Впрочем, Орхан Памук признает критику и не держит обид. Ему и самому не очень-то нравятся фески и своры бродячих собак. Возрождая в памяти руины разрушенной империи, он находит горькое удовольствие в словах Иосифа Бродского, который, по  свидетельству Памука, мало что понял в турецкой жизни, но вынес ей приговор в своем знаменитом эссе: «Какое здесь все состарившееся! Не старое, старинное, древнее и даже не старомодное, а именно состарившееся!» («Путешествие в Стамбул»). Бродский намекает, что Стамбул потерял связь с миром, позабыл о прошлом великолепии и былых победах, превратившись в черно-белый, монотонный город, так и не дотянувший до Венеции. Против этого у Памука нет возражений.

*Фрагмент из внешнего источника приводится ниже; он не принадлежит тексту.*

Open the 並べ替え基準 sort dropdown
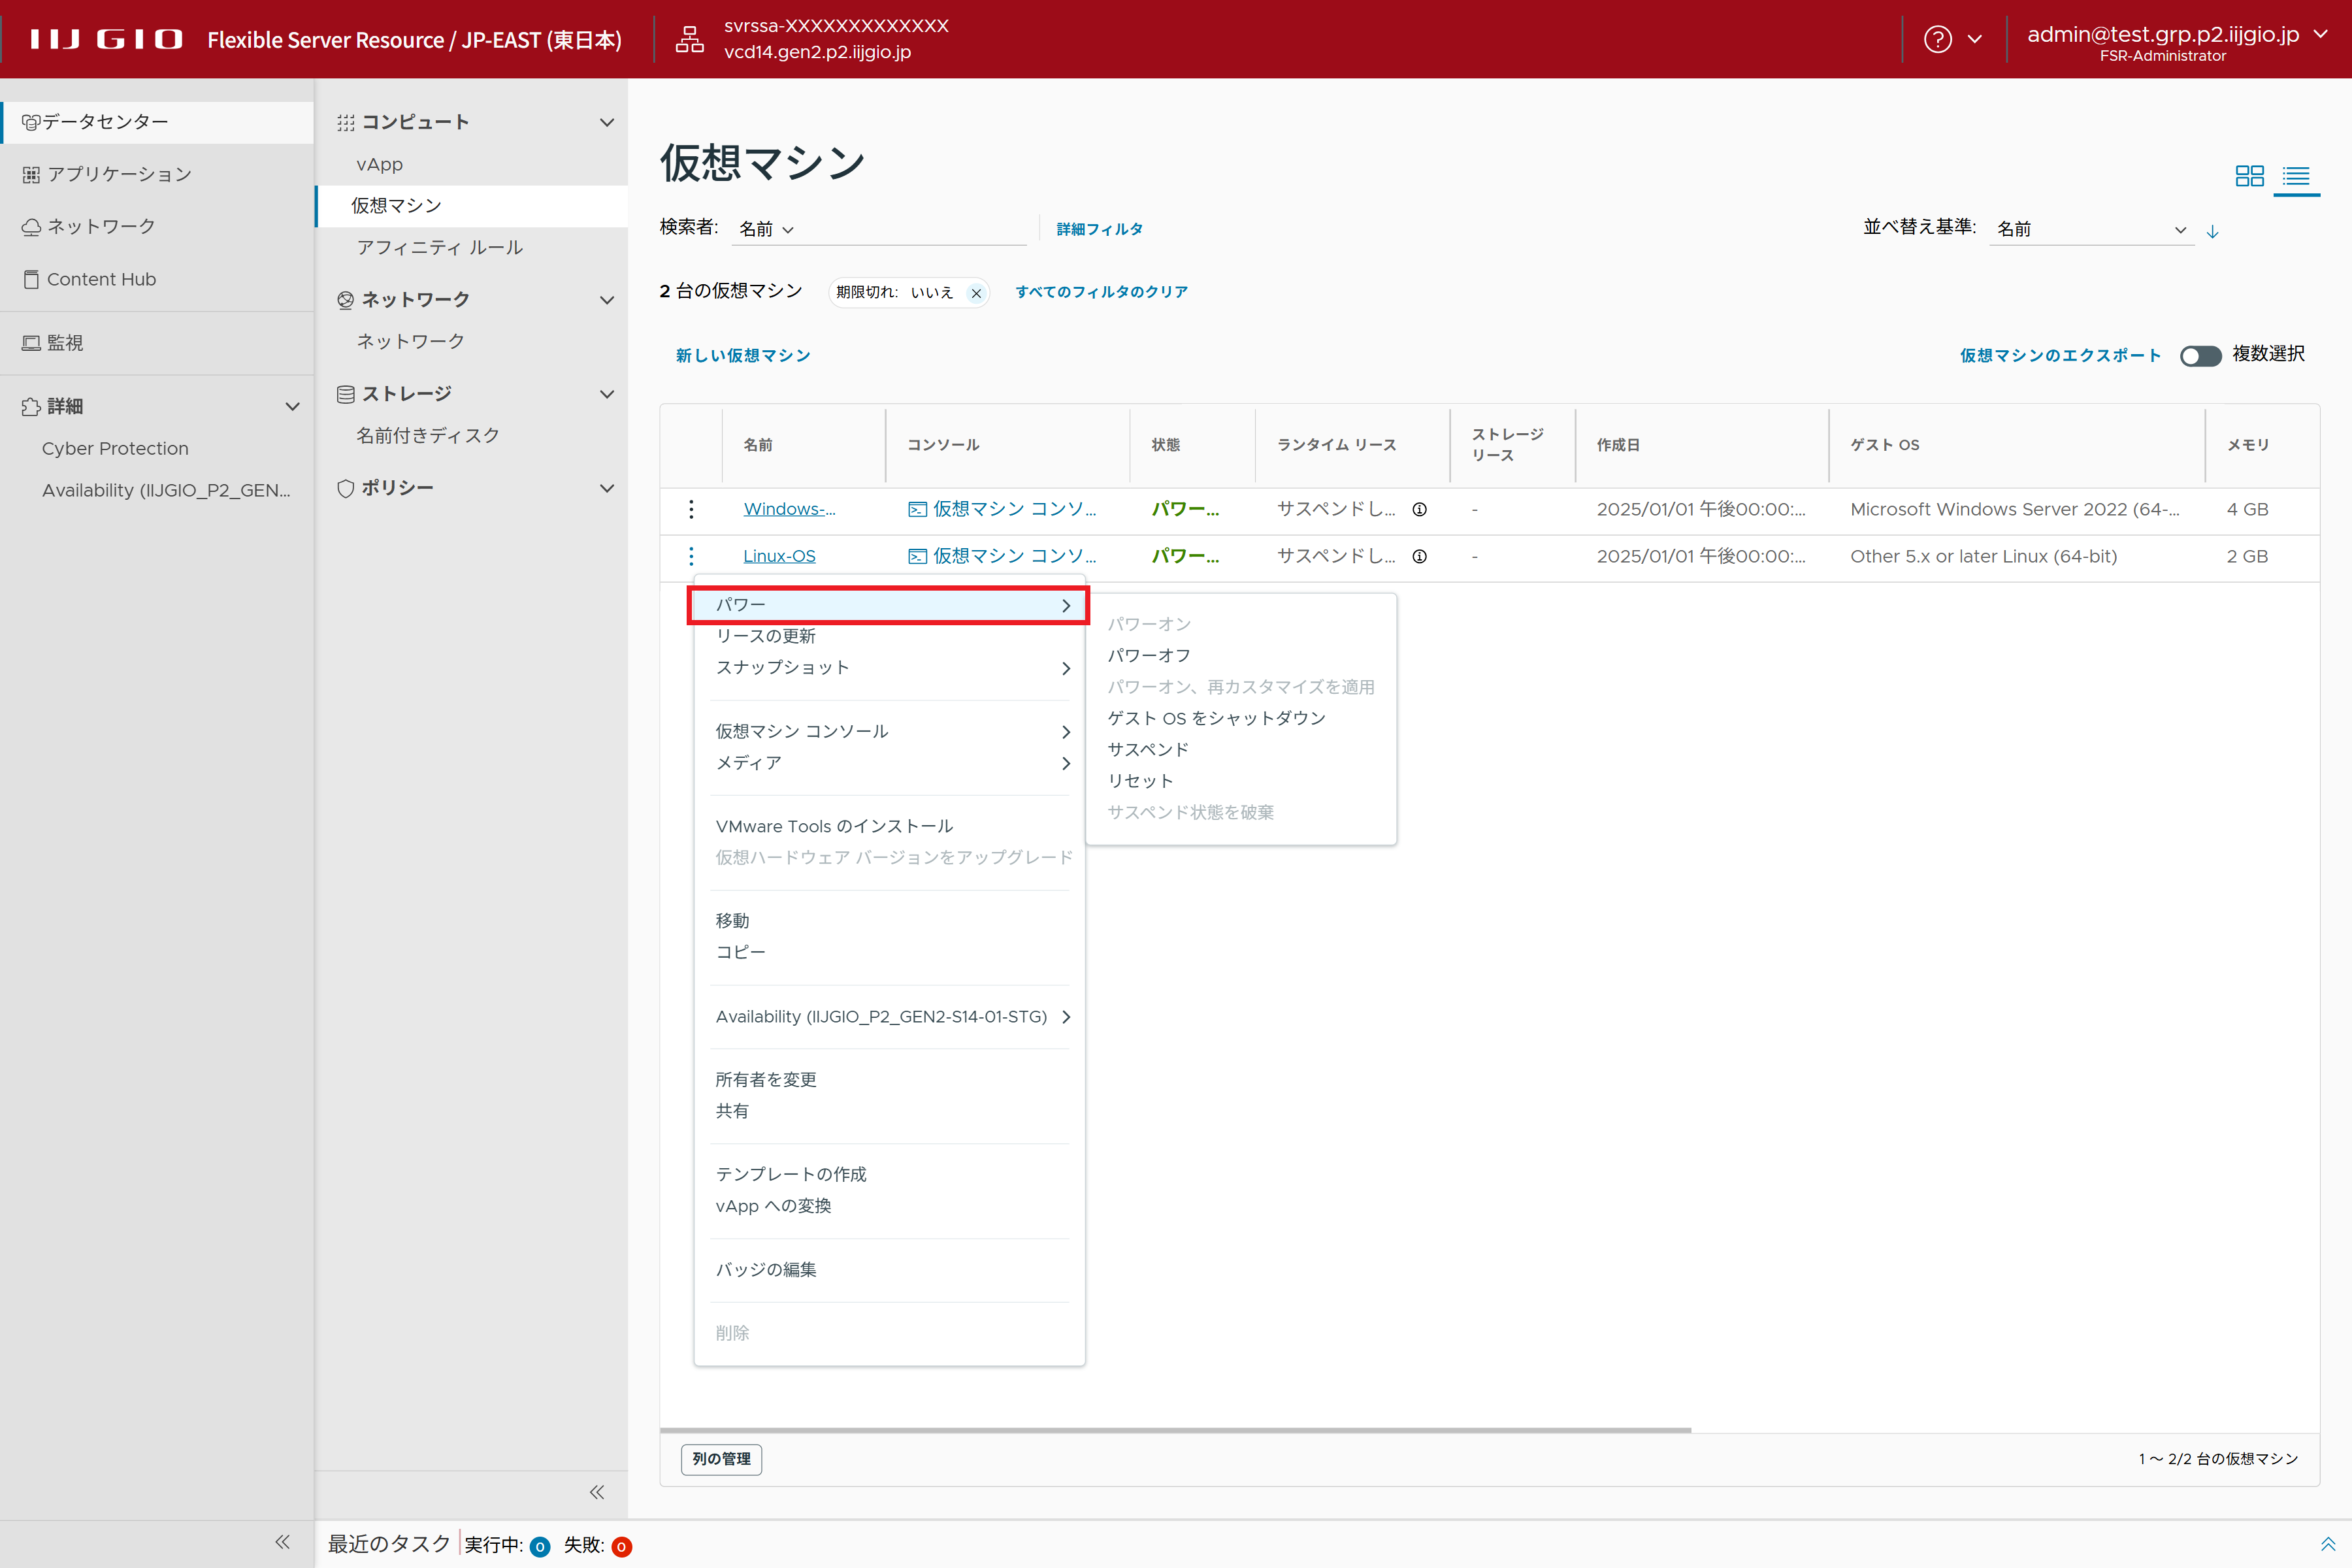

Его, турецкого интеллигента, похоже, скроенного по образцу достоевских мальчиков, чьими монологами он зачитывался в юности, терзает иная боль. До сих пор ему кажется, что роман «Бесы» написан «не о России XIX века, а о современной Турции, погрязшей в радикализме, порожденном насилием», и в этом он видит одно из последствий

«европеизации» — ведь в его стране «именем Европы оправдывают применение силы, радикальные политические перемены и разрыв с вековыми традициями»66.

Читая эссе Памука, его предисловия к классическим европейским романам XIX—XX веков, представленные в сборнике «Другие цвета», укрепляешься в мысли, что для их автора демаркационная линия между Азией и Европой проходит в первую очередь по литературе. Во всяком случае, так было в прошлом: с одной стороны, неприязнь европейских писателей к Турции; с другой — безграничное восхищение турецких писателей Европой. В этом несоответствии Памук обнаруживает истоки своего нынешнего отношения к Западу, в котором смешаны «такие противоречивые понятия, как презрение и восхищение, любовь и ненависть, отвращение и влечение». Свою роль сыграл и неудавшийся опыт обучения в западноевропейской школе, где они с братом, вслед за родителями приехав в Швейцарию, но в те времена еще не зная иностранных языков, всегда оставались изгоями. Но главное — его глубокая связь с восточной культурой, от которой Памук не намерен отказываться.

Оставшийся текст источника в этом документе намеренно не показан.